El loro que eligió el silencio

A Roberto no le quedaron muchas alternativas junto a Roberta

Le presenté los loros a mi nieta Sofía, de dos años y monedas.

Le presenté los loros a mi nieta Sofía, de dos años y monedas. Crédito: Morguefile

Papeles

La lora Roberta “habla” hasta por las plumas. En realidad más que hablar, repiten. Según el profesor Lázaro Carreter hablar pscitácicamente es hablar como los loros. Pero sigamos.

Nuestra heroína vive en un eterno y bullicioso domingo. Es políglota a su manera: A veces tiene voz de hombre, otras de mujer. Son las voces que escuchó desde que se conoce. Convirtió a sus amos en una especie de telepronter: los ve, y se larga a hablar.

Habla por ella y por Roberto, con quien hace agitada vida marital. Roberto, convertida en antípoda de su consorte, decidió no desatar palabra a pesar de que los dueños le gastaron academia para loros en Medellín, Colombia, su ciudad.

Tal vez leyó en una vieja revista de peluquería que Gandhi callaba los lunes para liberar estrés y trabajar libre de indeseables, y decidió convertir su vida en un lunes perpetuo.

A Roberto lo trajeron de regreso a casa para ver si aprendía a hablar al lado de su parlanchina “costilla”, pero decidió que su mundo es el silencio con plumas y que este es más elocuente que la palabra.

Un pajarito chavista, hecho en Venezuela, me contó por qué Roberto decidió no hablar: en señal de protesta porque los loros no saben que hablan, o que repiten, de la misma manera que las computadoras de ajedrez no se alegran con los triunfos, ni derraman lágrimas en las derrotas.

Roberta parece educada por monjitas porque se niega a decir palabras feas por más que sus amos trataron de enseñarle algunas del repertorio clásica. Como la que empieza por la hache.

Como los loros tienen lengua de gato, Roberta solo admite al desayuno chocolate tibio con pan, y en la tarde arroz, mucha fruta … y escuchar toda clase de voces grabadas para mejorar su rendimiento. Es la ética de su condición de loro. O lora, para utilizar el lenguaje incluyente de las feministas.

De noche, a los loros, como a los corruptos con suerte, les dan una jaula por cárcel para evitar que el gato del vecindario se los engulla. El “tigre en miniatura” dio buena cuenta de otro loro, Epaminondas —su verdadero nombre ha sido cambiado por respeto a su memoria- que prometía mucho en el campo del blablabla.

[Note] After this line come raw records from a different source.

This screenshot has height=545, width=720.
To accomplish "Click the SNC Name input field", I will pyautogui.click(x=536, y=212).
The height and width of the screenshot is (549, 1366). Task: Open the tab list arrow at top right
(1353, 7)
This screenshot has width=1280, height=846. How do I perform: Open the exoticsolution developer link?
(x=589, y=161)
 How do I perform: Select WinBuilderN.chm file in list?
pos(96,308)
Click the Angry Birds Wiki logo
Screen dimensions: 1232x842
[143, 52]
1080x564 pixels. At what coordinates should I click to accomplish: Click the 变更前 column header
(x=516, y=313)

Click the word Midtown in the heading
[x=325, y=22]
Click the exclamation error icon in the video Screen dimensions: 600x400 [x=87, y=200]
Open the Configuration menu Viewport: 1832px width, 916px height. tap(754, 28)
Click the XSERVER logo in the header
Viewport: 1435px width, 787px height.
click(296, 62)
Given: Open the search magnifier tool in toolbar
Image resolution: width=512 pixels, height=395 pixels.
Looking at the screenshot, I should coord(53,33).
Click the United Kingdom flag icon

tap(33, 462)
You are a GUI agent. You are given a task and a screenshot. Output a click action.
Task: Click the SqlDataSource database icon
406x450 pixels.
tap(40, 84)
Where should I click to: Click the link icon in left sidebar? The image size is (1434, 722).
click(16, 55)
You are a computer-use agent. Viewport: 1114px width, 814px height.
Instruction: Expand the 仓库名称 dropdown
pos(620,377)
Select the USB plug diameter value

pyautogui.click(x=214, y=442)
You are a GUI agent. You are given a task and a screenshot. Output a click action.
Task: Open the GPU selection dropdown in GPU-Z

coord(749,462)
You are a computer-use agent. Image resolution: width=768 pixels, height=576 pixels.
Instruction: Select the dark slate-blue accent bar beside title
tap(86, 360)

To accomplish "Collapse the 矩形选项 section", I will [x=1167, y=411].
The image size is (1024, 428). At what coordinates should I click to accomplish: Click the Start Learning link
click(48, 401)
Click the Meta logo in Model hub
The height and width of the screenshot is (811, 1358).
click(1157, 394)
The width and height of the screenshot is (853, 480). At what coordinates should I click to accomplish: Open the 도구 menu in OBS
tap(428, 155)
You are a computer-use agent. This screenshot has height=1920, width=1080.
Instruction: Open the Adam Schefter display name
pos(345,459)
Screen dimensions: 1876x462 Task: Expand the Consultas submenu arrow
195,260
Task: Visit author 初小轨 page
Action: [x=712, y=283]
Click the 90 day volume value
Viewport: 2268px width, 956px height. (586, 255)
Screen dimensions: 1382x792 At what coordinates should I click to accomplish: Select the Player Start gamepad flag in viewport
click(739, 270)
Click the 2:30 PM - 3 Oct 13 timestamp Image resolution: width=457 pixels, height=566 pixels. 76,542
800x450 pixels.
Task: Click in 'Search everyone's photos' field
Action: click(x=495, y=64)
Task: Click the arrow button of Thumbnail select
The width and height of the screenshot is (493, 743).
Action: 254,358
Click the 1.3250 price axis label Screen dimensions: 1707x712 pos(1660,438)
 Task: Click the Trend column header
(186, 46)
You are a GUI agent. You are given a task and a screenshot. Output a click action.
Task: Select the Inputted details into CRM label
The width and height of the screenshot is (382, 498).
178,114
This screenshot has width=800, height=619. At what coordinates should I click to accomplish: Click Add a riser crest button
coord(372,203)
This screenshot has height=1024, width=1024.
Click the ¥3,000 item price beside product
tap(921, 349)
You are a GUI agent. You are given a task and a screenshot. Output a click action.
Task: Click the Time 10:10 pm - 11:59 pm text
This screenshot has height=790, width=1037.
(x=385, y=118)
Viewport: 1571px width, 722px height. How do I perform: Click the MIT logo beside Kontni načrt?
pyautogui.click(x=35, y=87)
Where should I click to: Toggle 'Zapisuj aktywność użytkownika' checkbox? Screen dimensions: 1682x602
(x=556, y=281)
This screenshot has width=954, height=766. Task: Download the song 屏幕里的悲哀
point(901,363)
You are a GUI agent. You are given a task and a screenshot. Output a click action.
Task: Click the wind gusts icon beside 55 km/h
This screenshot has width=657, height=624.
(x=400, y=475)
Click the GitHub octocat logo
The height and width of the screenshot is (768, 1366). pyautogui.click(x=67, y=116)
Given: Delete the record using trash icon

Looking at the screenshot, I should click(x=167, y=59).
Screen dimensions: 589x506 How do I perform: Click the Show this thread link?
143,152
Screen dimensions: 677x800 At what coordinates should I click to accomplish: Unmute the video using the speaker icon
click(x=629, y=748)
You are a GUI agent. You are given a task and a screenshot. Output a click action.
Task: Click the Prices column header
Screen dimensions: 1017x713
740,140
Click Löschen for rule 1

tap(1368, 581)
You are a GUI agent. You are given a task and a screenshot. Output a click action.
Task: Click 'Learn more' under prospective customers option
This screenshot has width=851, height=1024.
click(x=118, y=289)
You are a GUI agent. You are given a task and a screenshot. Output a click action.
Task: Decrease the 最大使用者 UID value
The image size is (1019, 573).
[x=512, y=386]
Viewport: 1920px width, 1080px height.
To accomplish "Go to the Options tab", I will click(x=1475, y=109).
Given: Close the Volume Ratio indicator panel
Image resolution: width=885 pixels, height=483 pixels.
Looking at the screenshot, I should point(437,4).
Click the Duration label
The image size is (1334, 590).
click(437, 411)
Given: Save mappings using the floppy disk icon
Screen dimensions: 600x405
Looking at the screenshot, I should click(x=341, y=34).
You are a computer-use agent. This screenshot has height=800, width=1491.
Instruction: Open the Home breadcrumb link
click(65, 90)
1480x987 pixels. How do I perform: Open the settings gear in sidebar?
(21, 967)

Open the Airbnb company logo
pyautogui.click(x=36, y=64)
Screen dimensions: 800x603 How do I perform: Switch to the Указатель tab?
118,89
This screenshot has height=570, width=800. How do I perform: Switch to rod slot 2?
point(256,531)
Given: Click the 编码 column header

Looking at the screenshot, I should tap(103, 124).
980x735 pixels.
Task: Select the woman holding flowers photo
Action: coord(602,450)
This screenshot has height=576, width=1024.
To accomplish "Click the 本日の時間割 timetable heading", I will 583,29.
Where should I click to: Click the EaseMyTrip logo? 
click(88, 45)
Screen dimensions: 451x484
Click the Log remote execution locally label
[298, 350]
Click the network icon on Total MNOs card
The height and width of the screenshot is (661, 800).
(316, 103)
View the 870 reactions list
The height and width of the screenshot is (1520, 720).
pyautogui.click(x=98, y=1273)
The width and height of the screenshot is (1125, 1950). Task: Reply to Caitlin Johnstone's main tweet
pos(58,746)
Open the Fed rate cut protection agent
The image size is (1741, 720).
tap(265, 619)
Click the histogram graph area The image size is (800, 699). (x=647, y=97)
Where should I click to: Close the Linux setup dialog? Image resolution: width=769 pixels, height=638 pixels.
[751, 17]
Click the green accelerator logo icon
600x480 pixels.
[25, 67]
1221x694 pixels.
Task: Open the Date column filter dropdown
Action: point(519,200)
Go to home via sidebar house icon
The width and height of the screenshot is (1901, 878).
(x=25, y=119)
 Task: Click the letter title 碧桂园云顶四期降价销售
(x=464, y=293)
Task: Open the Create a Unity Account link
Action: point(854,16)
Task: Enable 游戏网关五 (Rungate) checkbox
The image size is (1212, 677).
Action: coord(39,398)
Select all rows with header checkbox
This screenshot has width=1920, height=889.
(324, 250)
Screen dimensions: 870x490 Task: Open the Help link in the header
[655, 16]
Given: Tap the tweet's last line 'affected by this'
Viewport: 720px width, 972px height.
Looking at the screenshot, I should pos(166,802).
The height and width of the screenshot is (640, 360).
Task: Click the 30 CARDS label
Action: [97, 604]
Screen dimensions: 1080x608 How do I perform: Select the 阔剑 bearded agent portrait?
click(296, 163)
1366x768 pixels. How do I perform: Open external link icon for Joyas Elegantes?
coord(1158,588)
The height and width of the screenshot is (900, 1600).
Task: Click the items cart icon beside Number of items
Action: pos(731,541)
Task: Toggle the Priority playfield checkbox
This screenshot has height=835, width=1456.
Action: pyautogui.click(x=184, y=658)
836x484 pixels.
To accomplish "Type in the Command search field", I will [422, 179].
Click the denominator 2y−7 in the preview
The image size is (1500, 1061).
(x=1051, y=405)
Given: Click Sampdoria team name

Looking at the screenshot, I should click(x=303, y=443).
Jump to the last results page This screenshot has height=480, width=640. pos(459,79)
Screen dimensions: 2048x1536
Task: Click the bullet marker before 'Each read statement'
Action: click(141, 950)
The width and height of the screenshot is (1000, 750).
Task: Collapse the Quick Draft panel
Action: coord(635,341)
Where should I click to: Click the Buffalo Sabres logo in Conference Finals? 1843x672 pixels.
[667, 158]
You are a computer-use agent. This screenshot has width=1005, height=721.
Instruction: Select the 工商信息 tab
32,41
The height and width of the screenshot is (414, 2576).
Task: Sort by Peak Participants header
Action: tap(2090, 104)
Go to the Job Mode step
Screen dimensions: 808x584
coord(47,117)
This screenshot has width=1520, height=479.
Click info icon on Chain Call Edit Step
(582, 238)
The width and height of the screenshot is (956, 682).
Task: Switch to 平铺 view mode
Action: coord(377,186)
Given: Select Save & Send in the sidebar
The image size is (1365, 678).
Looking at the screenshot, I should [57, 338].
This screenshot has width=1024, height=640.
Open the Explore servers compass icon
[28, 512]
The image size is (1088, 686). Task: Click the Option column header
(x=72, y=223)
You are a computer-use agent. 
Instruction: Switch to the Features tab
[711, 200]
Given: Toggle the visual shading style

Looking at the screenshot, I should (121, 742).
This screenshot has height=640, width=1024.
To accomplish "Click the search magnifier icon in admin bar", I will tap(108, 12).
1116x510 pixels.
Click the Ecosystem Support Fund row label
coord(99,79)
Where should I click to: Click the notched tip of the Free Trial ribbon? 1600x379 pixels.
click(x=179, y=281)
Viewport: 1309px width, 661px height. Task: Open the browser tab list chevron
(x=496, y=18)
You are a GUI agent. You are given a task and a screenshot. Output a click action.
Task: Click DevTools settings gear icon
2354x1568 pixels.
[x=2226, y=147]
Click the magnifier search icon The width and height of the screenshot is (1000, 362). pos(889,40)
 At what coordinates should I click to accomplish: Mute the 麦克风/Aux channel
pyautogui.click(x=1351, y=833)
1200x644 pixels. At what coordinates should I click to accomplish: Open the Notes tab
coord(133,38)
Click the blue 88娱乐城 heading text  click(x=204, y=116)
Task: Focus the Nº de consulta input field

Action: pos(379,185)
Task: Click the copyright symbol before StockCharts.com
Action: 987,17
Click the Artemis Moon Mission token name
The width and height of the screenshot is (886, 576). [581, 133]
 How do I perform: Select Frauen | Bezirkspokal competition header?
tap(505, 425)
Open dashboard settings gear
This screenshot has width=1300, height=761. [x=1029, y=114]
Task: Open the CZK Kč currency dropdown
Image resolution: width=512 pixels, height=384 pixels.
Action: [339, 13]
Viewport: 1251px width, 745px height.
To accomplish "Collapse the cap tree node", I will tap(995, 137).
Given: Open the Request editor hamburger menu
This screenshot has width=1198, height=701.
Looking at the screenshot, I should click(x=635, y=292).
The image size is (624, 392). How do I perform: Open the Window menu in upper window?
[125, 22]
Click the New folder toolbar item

Hablaba más que Timochenko, el lenguaraz jefe de las Farc, pero al gato le importó un comino este detalle y se lo almorzó.

Le presenté los loros a mi nieta Sofía, de dos años y monedas. La pequeña mostró el mismo asombro del personaje de García Márquez cuando conoció el hielo. Parecía encantada de que voces como la de su abuelo salieran detrás de un mundo de plumas. Desde entonces trata de decirme Roberta (por lo pronto, me dice algo así como “Obeta”).

Luce una virtud adicional nuestro bípedo plume que es como para ponerlo a figurar en páginas del Guinness Record: tiene complejo de gallo. A las siete en punto, ni un segundo antes, suelta la lengua. Cuando se les atrasa el reloj a sus mascotas, sus amos, lo ponen con el de ella y se ahorran relojero.

El de estos loros parece un matrimonio feliz. Al menos cumple con un presupuesto elemental para que haya paz conyugal: que una de las partes guarde absoluto, sepulcral silencio, en las peleas.

Los dueños del insólito dueto están pensando cobrar por escuchar a Roberta. Y, obviamente, por oír callar a Roberto.